Go line by line through the data and copy those with the word "computer".

START Entries provided

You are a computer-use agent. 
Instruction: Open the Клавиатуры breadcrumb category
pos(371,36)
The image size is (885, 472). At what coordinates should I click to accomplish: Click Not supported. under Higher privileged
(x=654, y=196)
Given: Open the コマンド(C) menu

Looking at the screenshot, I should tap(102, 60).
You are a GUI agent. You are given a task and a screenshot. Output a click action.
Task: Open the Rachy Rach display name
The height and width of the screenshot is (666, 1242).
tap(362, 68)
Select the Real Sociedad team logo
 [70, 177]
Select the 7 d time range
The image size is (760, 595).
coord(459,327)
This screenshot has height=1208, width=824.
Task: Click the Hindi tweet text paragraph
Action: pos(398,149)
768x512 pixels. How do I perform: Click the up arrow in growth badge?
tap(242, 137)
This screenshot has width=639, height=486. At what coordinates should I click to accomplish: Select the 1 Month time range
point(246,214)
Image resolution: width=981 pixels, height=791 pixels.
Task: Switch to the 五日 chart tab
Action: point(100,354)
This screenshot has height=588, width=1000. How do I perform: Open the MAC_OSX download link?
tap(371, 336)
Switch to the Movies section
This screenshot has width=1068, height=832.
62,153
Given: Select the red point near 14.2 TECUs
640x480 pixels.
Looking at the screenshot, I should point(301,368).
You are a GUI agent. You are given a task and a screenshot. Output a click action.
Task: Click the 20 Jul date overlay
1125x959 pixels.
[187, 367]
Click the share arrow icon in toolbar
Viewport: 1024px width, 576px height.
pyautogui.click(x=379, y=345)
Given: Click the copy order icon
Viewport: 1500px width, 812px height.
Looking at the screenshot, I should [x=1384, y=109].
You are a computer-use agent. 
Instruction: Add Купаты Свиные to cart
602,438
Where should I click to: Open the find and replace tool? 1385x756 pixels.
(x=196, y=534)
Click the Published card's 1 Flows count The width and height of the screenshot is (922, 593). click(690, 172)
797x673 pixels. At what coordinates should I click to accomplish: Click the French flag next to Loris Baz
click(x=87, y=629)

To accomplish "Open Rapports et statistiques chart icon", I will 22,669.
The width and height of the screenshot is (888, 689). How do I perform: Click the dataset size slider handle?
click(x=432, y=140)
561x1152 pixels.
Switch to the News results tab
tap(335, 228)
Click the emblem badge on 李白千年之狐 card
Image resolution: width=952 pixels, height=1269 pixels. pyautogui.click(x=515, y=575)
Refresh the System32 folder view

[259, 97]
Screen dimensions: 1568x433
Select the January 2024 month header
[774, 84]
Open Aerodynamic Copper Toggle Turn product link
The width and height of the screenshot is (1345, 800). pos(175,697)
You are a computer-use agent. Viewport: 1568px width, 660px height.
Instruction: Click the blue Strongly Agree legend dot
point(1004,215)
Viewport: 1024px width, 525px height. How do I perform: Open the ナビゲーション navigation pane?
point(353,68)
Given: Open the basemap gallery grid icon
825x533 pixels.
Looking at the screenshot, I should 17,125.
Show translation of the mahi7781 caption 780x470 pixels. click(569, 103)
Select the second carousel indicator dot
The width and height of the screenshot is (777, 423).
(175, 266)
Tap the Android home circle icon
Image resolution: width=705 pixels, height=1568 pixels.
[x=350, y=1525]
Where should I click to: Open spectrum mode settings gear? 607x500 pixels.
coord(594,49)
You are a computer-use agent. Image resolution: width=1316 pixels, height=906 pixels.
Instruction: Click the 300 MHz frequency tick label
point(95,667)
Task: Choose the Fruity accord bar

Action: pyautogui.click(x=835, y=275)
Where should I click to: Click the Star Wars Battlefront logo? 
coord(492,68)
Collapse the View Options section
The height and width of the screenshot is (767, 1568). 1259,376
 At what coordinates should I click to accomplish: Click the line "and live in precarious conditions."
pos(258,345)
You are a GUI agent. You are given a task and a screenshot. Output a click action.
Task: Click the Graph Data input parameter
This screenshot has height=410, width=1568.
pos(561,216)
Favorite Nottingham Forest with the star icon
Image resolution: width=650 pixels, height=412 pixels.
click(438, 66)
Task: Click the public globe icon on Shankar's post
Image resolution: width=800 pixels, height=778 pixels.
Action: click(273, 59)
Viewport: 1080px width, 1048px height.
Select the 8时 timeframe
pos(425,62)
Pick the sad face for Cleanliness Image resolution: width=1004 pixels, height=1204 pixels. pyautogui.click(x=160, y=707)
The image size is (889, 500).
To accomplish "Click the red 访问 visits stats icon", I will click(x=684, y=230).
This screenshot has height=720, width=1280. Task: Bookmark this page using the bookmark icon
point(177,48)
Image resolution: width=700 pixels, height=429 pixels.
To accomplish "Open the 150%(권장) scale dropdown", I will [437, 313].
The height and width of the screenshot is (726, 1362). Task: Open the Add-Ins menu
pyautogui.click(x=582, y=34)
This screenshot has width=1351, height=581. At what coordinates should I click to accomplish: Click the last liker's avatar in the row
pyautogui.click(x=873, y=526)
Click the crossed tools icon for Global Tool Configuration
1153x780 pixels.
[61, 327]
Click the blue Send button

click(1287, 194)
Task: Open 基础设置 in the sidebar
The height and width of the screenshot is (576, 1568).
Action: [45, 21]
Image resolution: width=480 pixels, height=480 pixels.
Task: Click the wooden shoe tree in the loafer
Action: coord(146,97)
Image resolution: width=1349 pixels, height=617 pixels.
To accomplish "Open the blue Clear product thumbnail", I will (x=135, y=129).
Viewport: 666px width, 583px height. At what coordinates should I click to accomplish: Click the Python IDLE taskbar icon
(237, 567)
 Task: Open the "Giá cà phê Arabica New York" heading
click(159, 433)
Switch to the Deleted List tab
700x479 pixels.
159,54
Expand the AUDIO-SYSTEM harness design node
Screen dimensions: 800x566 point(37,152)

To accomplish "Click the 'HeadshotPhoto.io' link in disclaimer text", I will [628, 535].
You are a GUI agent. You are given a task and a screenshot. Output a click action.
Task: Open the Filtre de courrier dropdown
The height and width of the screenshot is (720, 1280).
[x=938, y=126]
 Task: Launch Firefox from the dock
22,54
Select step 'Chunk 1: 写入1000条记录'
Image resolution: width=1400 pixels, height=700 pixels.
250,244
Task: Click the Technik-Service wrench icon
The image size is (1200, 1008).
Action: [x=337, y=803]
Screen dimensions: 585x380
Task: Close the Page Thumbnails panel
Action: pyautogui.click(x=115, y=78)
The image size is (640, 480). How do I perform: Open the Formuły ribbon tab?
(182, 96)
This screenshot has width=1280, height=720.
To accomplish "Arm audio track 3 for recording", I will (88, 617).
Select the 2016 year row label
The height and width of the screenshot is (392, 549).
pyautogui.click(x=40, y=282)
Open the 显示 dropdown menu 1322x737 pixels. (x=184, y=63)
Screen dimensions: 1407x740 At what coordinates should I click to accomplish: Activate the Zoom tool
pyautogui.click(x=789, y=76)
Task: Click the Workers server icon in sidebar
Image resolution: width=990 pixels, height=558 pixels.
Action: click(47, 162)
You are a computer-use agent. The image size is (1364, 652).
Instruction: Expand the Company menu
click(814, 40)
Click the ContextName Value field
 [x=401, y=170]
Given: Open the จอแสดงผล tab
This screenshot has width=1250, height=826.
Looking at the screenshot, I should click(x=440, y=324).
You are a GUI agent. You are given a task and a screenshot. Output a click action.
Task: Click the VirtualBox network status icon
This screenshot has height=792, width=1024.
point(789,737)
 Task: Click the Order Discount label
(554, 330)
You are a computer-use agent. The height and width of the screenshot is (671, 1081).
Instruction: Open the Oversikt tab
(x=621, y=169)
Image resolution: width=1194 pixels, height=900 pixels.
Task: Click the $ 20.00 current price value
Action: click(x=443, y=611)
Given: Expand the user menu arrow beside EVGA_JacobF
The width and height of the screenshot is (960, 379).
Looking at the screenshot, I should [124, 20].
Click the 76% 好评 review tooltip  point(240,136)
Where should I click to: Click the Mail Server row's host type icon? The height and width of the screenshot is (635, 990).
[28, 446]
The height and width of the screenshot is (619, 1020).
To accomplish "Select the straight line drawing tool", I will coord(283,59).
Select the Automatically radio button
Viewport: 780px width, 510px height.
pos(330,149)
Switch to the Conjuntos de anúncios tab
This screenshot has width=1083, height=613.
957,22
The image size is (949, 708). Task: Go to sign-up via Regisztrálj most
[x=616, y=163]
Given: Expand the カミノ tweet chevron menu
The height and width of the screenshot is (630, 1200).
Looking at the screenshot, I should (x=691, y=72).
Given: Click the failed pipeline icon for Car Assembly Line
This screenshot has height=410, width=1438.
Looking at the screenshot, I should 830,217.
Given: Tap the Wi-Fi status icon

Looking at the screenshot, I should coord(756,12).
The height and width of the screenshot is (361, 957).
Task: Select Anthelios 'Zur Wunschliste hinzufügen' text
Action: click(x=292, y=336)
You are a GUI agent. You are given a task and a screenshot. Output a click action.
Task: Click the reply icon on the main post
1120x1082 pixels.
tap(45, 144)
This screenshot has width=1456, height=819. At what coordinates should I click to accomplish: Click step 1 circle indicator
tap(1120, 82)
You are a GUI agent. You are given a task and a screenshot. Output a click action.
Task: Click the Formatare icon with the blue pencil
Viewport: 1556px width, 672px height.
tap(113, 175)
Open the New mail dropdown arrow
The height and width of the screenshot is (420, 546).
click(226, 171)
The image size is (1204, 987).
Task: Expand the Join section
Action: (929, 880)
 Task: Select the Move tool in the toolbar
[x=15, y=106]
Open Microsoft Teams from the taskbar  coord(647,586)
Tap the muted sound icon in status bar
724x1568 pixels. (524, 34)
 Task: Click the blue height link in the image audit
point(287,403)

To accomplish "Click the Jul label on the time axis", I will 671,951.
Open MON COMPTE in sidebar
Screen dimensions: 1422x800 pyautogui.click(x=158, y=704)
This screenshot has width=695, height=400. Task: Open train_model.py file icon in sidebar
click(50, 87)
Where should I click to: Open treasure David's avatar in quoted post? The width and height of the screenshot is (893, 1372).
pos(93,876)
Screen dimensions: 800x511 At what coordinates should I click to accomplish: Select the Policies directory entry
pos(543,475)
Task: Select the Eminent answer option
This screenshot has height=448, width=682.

END Entries provided

*Task response*
You are a computer-use agent. 
You are a computer-use agent. 
You are a computer-use agent. Viewport: 1568px width, 660px height.
You are a computer-use agent. Image resolution: width=1316 pixels, height=906 pixels.
You are a computer-use agent. The image size is (1364, 652).
You are a computer-use agent. The height and width of the screenshot is (671, 1081).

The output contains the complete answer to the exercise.